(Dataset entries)
⁂
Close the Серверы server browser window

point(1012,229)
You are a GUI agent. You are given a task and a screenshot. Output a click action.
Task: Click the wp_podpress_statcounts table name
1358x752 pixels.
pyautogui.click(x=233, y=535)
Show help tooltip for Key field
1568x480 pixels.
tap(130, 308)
⁂
> **WHAT IS NEEDED**: Rewrite all the rows above, changing "table name" to "table label" and leaving everything else the same.

> **WRITTEN RESPONSE**:
Close the Серверы server browser window

point(1012,229)
You are a GUI agent. You are given a task and a screenshot. Output a click action.
Task: Click the wp_podpress_statcounts table label
1358x752 pixels.
pyautogui.click(x=233, y=535)
Show help tooltip for Key field
1568x480 pixels.
tap(130, 308)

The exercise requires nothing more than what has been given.